══ Available records
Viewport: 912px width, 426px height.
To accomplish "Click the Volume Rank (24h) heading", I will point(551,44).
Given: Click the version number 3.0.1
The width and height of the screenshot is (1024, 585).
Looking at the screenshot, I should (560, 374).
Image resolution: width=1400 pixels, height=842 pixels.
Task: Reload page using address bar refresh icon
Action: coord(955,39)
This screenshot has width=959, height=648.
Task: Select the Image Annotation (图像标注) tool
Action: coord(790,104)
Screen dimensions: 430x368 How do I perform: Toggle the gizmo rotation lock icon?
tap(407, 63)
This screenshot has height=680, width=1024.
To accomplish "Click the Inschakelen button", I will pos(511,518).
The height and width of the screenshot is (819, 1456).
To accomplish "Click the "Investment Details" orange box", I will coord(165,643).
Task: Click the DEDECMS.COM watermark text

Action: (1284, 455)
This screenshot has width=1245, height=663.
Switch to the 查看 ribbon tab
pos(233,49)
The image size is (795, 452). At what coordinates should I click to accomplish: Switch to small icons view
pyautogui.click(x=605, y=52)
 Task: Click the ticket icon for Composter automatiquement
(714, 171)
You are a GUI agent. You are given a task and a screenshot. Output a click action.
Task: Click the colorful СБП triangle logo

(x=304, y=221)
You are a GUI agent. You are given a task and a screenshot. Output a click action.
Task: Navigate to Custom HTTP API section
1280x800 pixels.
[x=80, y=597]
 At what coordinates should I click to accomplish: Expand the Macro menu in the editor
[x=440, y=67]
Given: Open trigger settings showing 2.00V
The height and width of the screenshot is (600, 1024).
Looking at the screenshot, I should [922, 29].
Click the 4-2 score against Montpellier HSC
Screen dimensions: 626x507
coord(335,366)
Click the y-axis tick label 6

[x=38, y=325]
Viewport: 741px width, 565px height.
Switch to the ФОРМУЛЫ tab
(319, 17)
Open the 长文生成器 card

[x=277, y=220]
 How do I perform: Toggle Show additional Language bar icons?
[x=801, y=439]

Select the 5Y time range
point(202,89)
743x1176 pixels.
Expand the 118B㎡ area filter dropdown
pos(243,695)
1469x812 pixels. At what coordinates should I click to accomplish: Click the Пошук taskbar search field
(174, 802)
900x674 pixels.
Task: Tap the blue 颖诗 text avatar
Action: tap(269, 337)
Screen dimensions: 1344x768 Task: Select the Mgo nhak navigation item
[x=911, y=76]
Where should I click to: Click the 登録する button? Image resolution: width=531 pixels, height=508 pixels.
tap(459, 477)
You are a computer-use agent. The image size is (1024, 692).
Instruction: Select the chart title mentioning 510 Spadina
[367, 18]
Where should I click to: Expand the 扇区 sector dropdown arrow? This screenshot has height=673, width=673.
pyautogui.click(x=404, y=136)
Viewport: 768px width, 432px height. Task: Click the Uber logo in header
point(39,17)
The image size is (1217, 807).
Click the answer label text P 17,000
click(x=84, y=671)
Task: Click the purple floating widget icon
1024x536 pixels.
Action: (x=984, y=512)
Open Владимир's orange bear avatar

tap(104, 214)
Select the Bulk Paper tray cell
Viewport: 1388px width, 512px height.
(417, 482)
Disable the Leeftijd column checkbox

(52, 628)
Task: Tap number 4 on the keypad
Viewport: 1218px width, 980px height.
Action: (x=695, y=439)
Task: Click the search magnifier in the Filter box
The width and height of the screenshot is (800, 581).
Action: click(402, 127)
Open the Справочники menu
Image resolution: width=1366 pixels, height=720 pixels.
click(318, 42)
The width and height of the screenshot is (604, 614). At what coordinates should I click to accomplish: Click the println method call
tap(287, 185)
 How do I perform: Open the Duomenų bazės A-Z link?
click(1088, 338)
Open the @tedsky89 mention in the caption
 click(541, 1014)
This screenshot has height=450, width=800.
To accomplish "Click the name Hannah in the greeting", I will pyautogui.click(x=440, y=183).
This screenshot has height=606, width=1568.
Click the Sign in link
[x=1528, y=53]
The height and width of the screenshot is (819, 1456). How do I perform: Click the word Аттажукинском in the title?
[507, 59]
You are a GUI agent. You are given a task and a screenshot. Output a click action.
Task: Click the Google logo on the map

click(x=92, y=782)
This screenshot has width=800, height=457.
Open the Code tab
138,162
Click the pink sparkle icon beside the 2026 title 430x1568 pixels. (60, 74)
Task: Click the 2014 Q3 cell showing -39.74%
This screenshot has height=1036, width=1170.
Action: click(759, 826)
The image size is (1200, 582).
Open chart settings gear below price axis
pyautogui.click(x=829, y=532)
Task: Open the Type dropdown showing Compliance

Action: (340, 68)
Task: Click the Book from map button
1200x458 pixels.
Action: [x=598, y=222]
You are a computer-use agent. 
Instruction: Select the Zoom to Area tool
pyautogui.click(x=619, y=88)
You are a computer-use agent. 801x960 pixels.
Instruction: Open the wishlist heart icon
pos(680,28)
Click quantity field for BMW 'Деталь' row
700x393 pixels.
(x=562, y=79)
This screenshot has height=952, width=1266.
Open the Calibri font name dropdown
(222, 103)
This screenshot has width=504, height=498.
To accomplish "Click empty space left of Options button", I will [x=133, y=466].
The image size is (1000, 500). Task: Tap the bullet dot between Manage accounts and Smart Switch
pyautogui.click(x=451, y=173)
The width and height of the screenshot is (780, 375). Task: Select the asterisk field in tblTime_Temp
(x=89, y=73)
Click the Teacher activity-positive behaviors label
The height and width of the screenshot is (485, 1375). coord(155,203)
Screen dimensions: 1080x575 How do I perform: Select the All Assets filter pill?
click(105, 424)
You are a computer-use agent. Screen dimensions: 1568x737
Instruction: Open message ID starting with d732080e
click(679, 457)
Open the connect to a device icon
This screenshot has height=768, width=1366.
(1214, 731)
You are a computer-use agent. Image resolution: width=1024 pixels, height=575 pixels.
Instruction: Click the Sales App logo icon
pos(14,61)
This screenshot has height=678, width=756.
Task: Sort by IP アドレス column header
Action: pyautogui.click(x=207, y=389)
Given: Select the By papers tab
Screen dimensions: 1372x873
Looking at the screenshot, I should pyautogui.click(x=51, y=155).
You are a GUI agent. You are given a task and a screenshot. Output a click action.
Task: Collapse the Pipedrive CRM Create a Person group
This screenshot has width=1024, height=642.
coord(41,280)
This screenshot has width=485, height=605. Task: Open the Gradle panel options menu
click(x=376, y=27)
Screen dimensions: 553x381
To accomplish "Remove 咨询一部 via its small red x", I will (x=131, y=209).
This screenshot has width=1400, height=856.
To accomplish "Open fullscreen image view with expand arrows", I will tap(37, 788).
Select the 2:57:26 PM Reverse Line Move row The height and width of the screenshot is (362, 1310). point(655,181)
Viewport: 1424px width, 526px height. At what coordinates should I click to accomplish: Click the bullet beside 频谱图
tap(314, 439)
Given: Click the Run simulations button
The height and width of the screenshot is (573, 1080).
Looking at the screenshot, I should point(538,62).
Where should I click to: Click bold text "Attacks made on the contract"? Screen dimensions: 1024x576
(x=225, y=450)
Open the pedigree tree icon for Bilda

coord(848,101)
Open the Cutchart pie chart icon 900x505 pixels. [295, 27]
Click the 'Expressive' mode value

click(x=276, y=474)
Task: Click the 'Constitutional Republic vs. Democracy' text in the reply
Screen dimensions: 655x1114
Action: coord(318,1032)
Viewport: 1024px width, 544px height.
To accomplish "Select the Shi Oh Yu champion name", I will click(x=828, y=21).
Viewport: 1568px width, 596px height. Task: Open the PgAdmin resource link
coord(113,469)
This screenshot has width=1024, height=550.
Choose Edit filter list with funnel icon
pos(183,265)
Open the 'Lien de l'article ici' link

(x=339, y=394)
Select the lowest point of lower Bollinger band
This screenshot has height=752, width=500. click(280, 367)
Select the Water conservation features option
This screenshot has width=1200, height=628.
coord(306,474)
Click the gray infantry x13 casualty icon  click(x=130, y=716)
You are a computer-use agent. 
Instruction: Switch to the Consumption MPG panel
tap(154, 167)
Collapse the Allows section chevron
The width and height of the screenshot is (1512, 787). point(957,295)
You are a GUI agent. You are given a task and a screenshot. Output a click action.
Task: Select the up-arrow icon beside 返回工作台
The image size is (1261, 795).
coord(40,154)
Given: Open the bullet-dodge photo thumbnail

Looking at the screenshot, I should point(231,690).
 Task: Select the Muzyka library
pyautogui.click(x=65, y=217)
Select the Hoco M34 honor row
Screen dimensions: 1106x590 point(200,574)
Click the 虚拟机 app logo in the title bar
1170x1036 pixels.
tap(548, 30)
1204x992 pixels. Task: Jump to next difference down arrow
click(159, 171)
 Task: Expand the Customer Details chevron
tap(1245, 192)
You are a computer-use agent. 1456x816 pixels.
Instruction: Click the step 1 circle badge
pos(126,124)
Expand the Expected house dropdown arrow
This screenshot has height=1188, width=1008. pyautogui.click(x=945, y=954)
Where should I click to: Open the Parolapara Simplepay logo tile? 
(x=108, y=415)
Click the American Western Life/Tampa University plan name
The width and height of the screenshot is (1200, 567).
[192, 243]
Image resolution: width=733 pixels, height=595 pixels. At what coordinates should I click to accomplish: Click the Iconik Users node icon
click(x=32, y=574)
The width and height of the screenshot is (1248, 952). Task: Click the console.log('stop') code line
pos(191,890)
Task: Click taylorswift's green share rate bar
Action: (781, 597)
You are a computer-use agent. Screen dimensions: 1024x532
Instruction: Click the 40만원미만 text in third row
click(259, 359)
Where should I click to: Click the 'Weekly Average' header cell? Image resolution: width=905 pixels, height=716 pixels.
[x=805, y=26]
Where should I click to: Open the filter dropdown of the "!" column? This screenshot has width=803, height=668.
════
Exercise goal
Wherever the string "number" appears in a line of the records above, copy that line.

Answer for the task
Given: Click the version number 3.0.1
Task: Tap number 4 on the keypad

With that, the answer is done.